Our pots are, in the majority, ‘single use’ – used once then discarded; amongst other reasons to avoid spreading pests and diseases (especially as such a lot of plants are imported). The system is a linear one, pots are not designed or standardised to allow for collection, cleaning and re distribution. Black plastic is especially challenging to recycle so while some pots get sent for recycling and some passed around and reused, the vast majority end up in land fill.

I grow a small amount of the plants I supply – which allows me to reuse old plastic pots. I also grow a few plants in the ground for transplanting in spring or autumn in the old school way.
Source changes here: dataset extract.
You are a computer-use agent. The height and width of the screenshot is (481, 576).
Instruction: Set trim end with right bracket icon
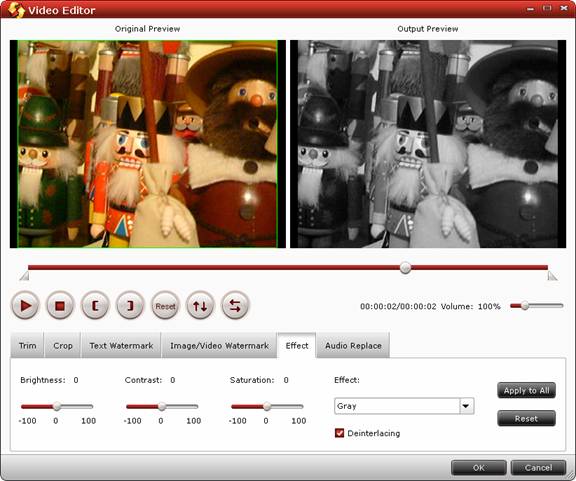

These often do so much better than the pot grown ones.

There are alternatives to plastic; coir, bamboo, cow manure, rice hulls and wood fibres are also used to make plant pots, and new products are continually being launched and marketed – Modiform, a plastic pot and tray manufacturer, who make pots from recycled plastic, also announced recently, a new 100% recycled paper based system of pots and trays.

I feel that we need to take time to build up our local growers again, where pots potentially need be less robust and alternative materials can be used. Also, where the scale allows for old plastic pots to be reused.

What can you do to help?

  • Use biodegradable pots, seed trays – either bought or homemade, for growing seeds and cuttings. Wooden seed trays are lovely to use and loo roll inners & paper pots are also great.
  • Consider where your plants come from. Try to support local growers, & smaller nurseries.
  • Buy bare rooted plants in winter and avoid the pot all together. Ask for no plastic packaging.
  • Ask at the till in nurseries & garden centres about pot recycling schemes, and suggest they start one. The industry will have to respond customers make enough noise.
  • Reuse the pots you have, post surplus on freecycle – or see if any local schools, allotments etc can make use of them.

More information on the effects of plastic pollution see this article and on reducing your waste the zero waster site has great tips.

I’m back to work after the break now, busy tree planting, pruning roses and wisteria, also cutting back my favourite grass Calamagrostis ‘Karl Foerster’, wondering about what this year has in store.